> [Task details]:
Write each entry again exactly as shown, but without the images it holds.

> [Available data]:

========

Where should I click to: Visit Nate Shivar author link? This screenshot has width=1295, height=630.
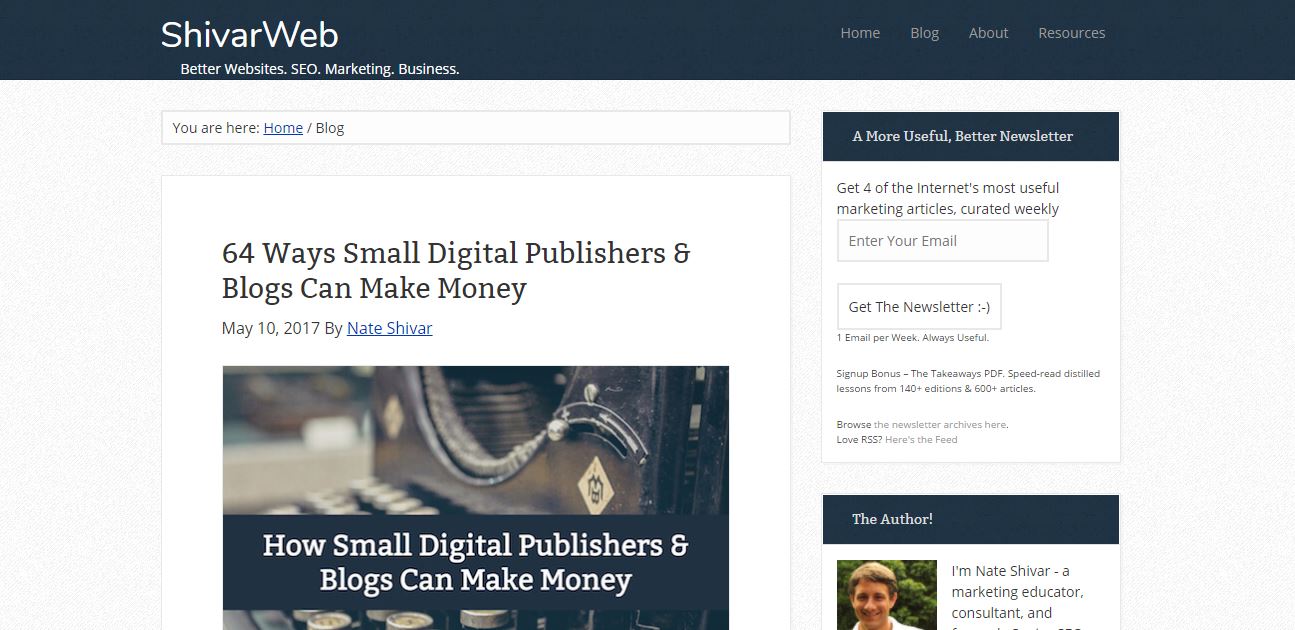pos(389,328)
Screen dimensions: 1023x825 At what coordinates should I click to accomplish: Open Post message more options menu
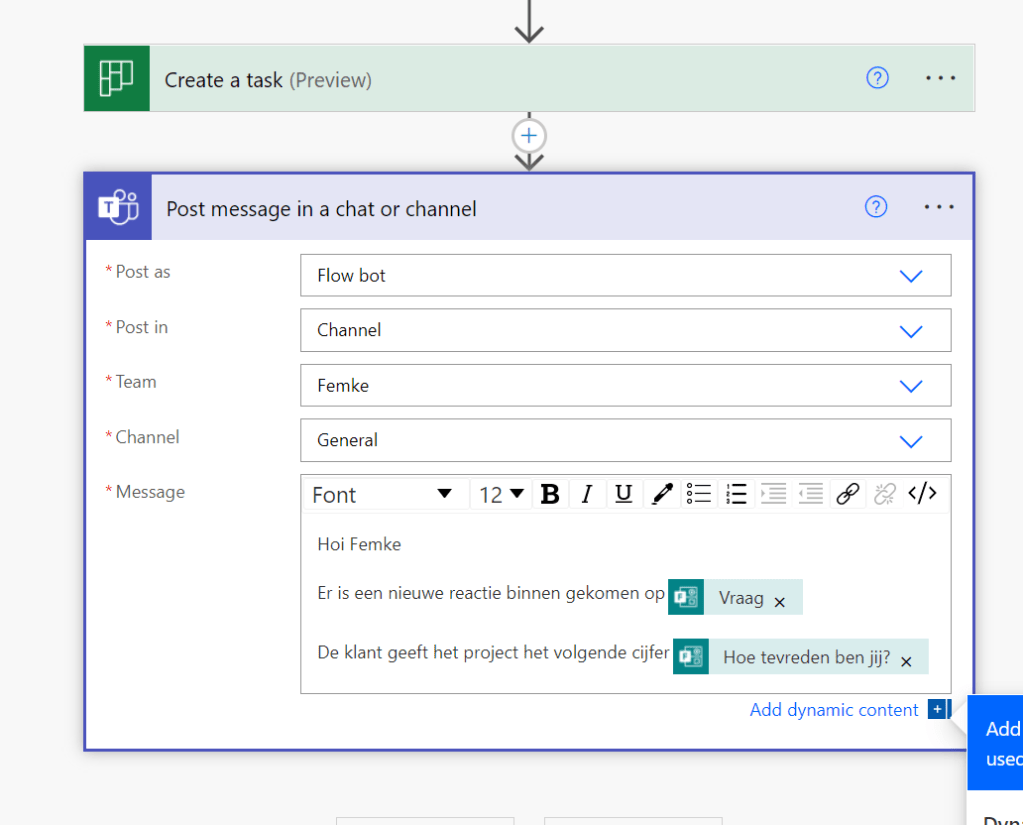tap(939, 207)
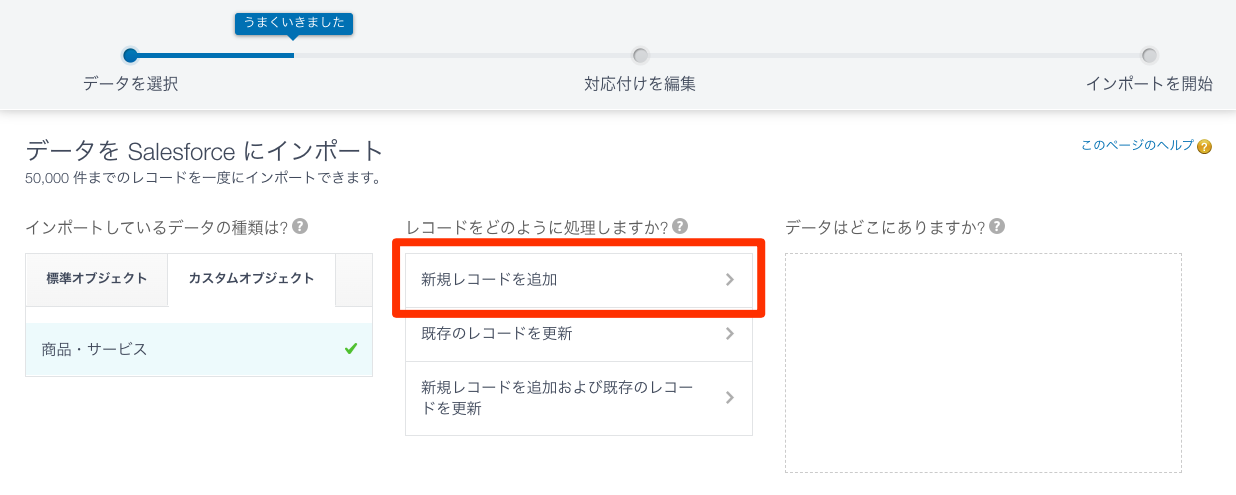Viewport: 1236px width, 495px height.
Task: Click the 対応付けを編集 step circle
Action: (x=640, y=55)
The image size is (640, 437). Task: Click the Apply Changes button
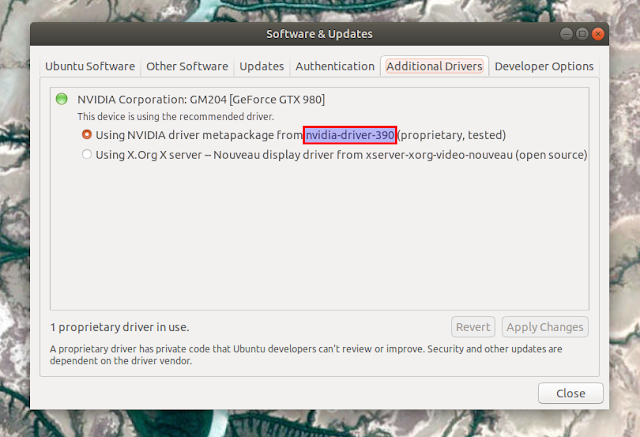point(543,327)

========

> [Reply to the exercise]:
Where should I click to: Visit Nate Shivar author link? This screenshot has width=1295, height=630.
pos(389,328)
Screen dimensions: 1023x825 At what coordinates should I click to accomplish: Open Post message more options menu
tap(939, 207)
Viewport: 1236px width, 495px height.
Task: Click the 対応付けを編集 step circle
Action: (x=640, y=55)
The image size is (640, 437). Task: Click the Apply Changes button
point(543,327)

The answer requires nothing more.